Perspektive

Proteste und Generalstreik in Israel zeigen Notwendigkeit eines Bruchs mit dem Zionismus

Eine Kundgebung für ein Waffenstillstandsabkommen und die sofortige Freilassung der von der Hamas im Gazastreifen festgehaltenen Geiseln, Jerusalem, 2. September 2024 [AP Photo/Leo Correa]

Die Massenproteste der vergangenen Tage haben den breiten Widerstand der israelischen Bevölkerung gegen die rechtsextreme Netanjahu-Regierung deutlich gemacht. Sie haben aber auch gezeigt, dass jede oppositionelle Bewegung, die in einer zionistischen Perspektive befangen bleibt, in einer politischen Sackgasse endet.

Am Sonntag gingen Hunderttausende auf die Straße, darunter auch große Teile der Arbeiterschaft. Es war der größte Protesttag seit Beginn des völkermörderischen Kriegs, den Israels seit Oktober 2023 im Gazastreifen führt. Die Proteste entzündeten sich daran, dass die Regierung keinen Geiselaustausch ausgehandelt hatte. Auslöser war die Bergung von sechs toten Israelis aus dem Gazastreifen am Vortag. Der Gewerkschaftsverband Histadrut hatte daraufhin für Montag zu einem Generalstreik aufgerufen.

Besonders aufgebracht waren die Menschen darüber, dass Premierminister Benjamin Netanjahu und sein Kabinett nur wenige Tage zuvor, am Donnerstag, einen Geiselaustausch torpediert hatten, indem sie auf der weiteren Kontrolle Israels über den Philadelphi-Korridor bestanden – den Grenzstreifen zwischen Gaza und Ägypten. Eine Obduktion des israelischen Gesundheitsministeriums hatte ergeben, dass die sechs Geiseln erst am Donnerstag oder Freitag bei Kämpfen zwischen den israelischen Verteidigungskräften und palästinensischen Kämpfern getötet wurden.

__Vorliegende Einträge__:
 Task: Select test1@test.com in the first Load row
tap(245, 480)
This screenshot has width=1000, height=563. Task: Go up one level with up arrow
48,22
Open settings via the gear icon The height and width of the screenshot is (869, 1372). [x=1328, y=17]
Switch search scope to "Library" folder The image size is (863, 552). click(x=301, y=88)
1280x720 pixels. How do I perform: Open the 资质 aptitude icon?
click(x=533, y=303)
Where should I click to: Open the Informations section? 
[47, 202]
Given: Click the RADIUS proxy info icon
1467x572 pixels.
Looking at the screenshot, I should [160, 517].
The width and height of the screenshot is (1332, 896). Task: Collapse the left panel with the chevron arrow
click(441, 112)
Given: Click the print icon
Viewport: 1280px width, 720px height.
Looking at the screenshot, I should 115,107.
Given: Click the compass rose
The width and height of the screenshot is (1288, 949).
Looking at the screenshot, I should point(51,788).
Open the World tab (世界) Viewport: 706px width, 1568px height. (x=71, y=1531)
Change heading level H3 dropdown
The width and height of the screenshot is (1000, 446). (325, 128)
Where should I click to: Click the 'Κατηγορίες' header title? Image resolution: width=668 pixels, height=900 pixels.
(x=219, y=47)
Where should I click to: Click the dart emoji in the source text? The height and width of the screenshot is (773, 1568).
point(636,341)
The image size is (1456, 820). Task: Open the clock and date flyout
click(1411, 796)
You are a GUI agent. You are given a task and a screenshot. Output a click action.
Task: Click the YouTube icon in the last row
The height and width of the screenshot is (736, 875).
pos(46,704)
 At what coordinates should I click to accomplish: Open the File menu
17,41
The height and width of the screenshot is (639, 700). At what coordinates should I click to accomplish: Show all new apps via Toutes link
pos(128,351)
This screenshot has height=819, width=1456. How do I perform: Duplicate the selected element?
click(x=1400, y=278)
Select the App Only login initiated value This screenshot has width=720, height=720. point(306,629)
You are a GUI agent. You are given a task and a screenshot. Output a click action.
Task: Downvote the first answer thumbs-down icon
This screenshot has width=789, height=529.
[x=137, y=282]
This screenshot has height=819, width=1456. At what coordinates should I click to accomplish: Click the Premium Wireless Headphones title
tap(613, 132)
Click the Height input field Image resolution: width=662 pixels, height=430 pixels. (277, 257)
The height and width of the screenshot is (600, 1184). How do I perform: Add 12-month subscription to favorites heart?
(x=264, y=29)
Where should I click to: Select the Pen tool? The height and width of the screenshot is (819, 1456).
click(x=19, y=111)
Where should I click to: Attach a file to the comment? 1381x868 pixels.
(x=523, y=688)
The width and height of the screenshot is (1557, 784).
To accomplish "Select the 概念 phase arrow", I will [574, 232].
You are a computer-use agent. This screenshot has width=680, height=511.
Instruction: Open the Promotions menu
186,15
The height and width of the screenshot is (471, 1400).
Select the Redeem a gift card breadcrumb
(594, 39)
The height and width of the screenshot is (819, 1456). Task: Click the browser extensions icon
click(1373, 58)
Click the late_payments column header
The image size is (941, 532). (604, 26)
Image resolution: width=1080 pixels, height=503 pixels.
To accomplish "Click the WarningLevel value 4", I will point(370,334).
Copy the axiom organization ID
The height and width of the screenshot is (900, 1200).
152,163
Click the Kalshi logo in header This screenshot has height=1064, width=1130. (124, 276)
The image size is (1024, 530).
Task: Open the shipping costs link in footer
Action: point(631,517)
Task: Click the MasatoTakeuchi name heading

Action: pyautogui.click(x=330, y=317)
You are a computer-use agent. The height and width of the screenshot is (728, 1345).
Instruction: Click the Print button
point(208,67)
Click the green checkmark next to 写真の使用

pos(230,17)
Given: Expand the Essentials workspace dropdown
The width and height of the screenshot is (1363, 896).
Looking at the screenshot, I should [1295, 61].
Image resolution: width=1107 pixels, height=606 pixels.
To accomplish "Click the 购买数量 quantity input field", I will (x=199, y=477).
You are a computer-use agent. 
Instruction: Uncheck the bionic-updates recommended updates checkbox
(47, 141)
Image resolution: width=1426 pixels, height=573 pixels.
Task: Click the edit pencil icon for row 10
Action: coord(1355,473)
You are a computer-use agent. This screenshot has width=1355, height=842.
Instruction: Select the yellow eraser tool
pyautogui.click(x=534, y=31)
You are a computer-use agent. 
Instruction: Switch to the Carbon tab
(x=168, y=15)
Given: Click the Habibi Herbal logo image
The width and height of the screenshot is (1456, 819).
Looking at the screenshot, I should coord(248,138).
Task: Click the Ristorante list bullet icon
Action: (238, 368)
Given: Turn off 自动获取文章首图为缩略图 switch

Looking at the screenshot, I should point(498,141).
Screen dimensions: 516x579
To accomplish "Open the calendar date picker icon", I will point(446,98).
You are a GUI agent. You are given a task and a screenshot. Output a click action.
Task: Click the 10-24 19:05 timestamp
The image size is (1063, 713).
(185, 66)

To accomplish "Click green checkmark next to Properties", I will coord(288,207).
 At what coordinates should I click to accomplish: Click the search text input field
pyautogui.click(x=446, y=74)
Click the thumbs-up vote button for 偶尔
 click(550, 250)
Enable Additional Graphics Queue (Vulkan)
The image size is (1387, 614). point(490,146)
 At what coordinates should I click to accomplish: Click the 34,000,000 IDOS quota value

__Aufgabenstellung__:
- 1) Ändern Sie in den Einträgen „Instruction“ zu „Directive“, und geben Sie die Zeilen sonst unverändert wieder. Beginnen Sie bei der Zeile mit „Where should I click to: Attach“, und hören Sie nach der Zeile mit „Looking at the screenshot, I should [1295, 61].“ auf.
- 2) Führen Sie den Text über die Proteste in Israel im Anschluss an seinen letzten Satz fort.

__Lösungen__:
- 1)
Where should I click to: Attach a file to the comment? 1381x868 pixels.
(x=523, y=688)
The width and height of the screenshot is (1557, 784).
To accomplish "Select the 概念 phase arrow", I will [574, 232].
You are a computer-use agent. This screenshot has width=680, height=511.
Directive: Open the Promotions menu
186,15
The height and width of the screenshot is (471, 1400).
Select the Redeem a gift card breadcrumb
(594, 39)
The height and width of the screenshot is (819, 1456). Task: Click the browser extensions icon
click(1373, 58)
Click the late_payments column header
The image size is (941, 532). (604, 26)
Image resolution: width=1080 pixels, height=503 pixels.
To accomplish "Click the WarningLevel value 4", I will point(370,334).
Copy the axiom organization ID
The height and width of the screenshot is (900, 1200).
152,163
Click the Kalshi logo in header This screenshot has height=1064, width=1130. (124, 276)
The image size is (1024, 530).
Task: Open the shipping costs link in footer
Action: point(631,517)
Task: Click the MasatoTakeuchi name heading

Action: pyautogui.click(x=330, y=317)
You are a computer-use agent. The height and width of the screenshot is (728, 1345).
Directive: Click the Print button
point(208,67)
Click the green checkmark next to 写真の使用

pos(230,17)
Given: Expand the Essentials workspace dropdown
The width and height of the screenshot is (1363, 896).
Looking at the screenshot, I should [1295, 61].

- 2)
Diese Ereignisse haben deutlich gemacht, dass der israelischen Regierung das Leben nicht nur der Palästinenser, sondern auch der Geiseln gleichgültig ist. Die Geiseln wurden in zynischer Weise als Vorwand für einen Vernichtungskrieg benutzt, der darauf abzielt, so viele Palästinenser wie möglich zu ermorden und sie aus Gaza und zunehmend auch aus dem Westjordanland zu vertreiben. Mit den verstärkten israelischen Militärschlägen gegen die Hisbollah im Libanon sowie gegen Syrien und den Iran droht eine Eskalation des Konflikts in der gesamten Region.

Es gab bisher nur einen einzigen Austausch von israelischen Geiseln gegen in Israel inhaftierte Palästinenser, und zwar im November-Dezember 2023. Seither hat die Regierung Netanjahu jedes Mal, wenn eine Einigung in greifbarer Nähe schien, jede Lösung sabotiert. Das israelische Regime versucht nicht, Leben zu retten, sondern massakriert die Palästinenser und droht Araber und Israelis in der gesamten Region in ein Blutbad zu stürzen.

Der Tod der sechs Geiseln hat einem breiten Teil der israelischen Gesellschaft diese Realität vor Augen geführt. Aber sie lässt sich nicht ändern, indem man – und das ist bislang die Perspektive der Proteste – Druck auf Netanjahu ausübt oder ihn durch andere Kriegsverbrecher ersetzt.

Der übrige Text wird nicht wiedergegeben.